Guilt will visit either way; it isn’t evidence you chose wrong. Build respite and shared responsibility into whatever you set up, and revisit the decision if the care needs change — nothing here is permanent.
Where can you get proper advice?
For a decision with pension consequences decades long, free general information — including this article — is not enough on its own.
- MoneyHelper — free, government-backed guidance on the financial side of caring decisions.
- A regulated financial adviser — for the workplace pension implications specifically. The Society of Later Life Advisers lists accredited advisers used to exactly this situation.
- Carers UK — practical support and a helpline for working carers weighing this up.
And before any decision, know the full numbers: our free benefits check takes a few minutes and covers your entitlements and your parent’s together.
Frequently asked questions
- How much money do you get if you give up work to care for a parent?
- Carer's Allowance is £86.45 a week in 2026/27 — about £4,495 a year — if you care for 35 or more hours a week and your parent gets a qualifying disability benefit such as Attendance Allowance. Carers on a low household income may also qualify for the carer element of Universal Credit. Rates change every April, so check gov.uk.
- Does giving up work to care affect my State Pension?
- Not if you claim the right things. Carer's Allowance pays Class 1 National Insurance credits, which protect your State Pension record while you care. If you care 20 to 34 hours a week and cannot get Carer's Allowance, Carer's Credit protects your record instead.
- What happens to my workplace pension if I stop work to care?
- Employer contributions stop when you leave, and nothing in the benefits system replaces them. Your State Pension record can be protected by National Insurance credits, but your workplace or private pension only grows if you pay into it yourself. This is often the largest hidden cost of giving up work, so it is worth taking regulated financial advice before deciding.

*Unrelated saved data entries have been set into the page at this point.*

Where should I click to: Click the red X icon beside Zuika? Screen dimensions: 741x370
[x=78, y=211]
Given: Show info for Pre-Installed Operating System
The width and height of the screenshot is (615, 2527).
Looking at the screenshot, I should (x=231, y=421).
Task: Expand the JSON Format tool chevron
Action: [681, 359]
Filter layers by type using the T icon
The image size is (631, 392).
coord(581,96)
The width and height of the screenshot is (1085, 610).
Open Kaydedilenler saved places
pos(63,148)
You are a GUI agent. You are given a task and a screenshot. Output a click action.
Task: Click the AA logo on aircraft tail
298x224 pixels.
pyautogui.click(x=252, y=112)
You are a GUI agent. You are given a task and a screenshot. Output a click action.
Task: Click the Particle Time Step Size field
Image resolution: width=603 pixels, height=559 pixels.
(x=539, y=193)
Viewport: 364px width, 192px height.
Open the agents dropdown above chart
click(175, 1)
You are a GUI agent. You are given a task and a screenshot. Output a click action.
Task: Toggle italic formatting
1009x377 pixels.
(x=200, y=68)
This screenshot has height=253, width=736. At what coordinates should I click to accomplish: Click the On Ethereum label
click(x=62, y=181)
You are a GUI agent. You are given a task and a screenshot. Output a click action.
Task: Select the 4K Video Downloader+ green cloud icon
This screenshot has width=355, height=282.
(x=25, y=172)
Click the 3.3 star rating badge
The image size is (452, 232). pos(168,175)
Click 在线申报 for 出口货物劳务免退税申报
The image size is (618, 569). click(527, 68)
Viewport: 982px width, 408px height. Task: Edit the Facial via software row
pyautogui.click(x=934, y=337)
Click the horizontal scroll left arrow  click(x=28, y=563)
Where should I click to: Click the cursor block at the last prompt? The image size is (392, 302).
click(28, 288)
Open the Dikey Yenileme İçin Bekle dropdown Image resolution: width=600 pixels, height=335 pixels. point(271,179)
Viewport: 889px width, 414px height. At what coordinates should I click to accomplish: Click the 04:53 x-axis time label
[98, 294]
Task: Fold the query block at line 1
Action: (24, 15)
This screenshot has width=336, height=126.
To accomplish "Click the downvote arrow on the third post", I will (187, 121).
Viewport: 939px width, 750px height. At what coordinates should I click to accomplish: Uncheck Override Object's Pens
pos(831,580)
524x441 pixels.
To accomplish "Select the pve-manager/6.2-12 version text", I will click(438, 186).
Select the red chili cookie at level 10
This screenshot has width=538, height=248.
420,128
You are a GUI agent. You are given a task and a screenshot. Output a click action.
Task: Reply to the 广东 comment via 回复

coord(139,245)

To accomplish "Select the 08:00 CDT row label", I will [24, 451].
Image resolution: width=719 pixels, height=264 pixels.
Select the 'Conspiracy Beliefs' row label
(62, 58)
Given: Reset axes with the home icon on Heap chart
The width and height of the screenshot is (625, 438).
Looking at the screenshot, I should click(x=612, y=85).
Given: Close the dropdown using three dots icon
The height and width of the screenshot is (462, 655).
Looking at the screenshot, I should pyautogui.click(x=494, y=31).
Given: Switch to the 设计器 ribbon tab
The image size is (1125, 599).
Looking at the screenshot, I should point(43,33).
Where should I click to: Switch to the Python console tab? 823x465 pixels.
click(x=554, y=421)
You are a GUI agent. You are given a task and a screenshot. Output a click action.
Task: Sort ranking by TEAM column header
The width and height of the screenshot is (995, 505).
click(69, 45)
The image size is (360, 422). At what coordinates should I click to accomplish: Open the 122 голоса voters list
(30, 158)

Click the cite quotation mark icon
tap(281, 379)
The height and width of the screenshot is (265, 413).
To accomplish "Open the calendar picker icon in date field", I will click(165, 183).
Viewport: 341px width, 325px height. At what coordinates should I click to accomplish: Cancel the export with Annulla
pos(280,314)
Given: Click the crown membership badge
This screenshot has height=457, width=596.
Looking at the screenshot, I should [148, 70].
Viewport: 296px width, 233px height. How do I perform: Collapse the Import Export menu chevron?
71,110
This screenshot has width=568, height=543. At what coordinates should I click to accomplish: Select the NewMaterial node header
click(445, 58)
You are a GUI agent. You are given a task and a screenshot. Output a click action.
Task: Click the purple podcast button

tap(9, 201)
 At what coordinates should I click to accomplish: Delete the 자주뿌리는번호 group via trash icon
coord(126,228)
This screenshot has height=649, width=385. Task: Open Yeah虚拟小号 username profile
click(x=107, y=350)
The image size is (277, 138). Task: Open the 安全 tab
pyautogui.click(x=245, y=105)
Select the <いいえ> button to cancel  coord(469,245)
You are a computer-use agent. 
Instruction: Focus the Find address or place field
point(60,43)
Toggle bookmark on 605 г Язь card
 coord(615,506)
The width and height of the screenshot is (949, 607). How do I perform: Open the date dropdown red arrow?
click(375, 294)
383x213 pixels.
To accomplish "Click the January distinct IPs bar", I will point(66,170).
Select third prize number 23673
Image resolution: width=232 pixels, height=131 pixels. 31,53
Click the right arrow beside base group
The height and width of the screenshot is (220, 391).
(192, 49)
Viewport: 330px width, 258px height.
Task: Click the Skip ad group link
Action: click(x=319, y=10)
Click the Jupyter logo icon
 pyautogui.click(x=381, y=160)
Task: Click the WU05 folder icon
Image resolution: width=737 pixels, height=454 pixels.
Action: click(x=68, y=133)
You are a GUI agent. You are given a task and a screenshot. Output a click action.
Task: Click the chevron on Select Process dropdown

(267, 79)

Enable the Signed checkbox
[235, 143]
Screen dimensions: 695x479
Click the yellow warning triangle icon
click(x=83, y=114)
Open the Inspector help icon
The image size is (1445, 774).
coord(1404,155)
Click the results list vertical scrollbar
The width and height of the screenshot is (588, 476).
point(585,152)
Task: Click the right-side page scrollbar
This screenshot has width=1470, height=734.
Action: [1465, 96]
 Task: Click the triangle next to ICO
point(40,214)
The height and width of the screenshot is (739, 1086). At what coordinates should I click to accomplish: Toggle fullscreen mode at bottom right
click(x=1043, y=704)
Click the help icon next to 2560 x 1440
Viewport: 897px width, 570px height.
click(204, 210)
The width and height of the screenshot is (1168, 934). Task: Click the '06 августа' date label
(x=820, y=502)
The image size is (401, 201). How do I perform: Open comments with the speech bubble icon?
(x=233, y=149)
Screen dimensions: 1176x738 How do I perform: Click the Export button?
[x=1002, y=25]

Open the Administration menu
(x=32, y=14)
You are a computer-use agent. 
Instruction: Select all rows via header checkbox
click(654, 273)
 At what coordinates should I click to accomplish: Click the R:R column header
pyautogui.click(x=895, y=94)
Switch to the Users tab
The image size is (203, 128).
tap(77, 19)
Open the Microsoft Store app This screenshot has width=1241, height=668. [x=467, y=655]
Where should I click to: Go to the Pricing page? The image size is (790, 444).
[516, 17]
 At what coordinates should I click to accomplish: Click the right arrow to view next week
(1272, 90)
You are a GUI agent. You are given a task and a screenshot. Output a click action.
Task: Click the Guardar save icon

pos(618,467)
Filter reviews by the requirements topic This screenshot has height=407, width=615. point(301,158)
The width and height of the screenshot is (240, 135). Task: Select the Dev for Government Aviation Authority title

- Can I work part time and still get Carer's Allowance?
- Yes, if your earnings are £204 a week or less after deductions for tax, National Insurance, half of any pension contributions and some care costs (2026/27 figure). The limit is roughly 16 hours a week at the National Living Wage. Go even 1p over and you lose the whole payment for that period.
- What are the alternatives to giving up work to care?
- Under the law in Great Britain you can take up to a week of unpaid carer's leave a year and request flexible working from day one of a job. You could also reduce to part-time hours under the Carer's Allowance earnings limit, or use your parent's Attendance Allowance to fund paid home care for the hours you cannot cover.
- Is it wrong to decide not to give up work to care?
- No. Staying in work and arranging good care for your parent is a legitimate and often more sustainable way of caring. Quality of involvement matters more than hours, and an income makes the whole care arrangement more resilient.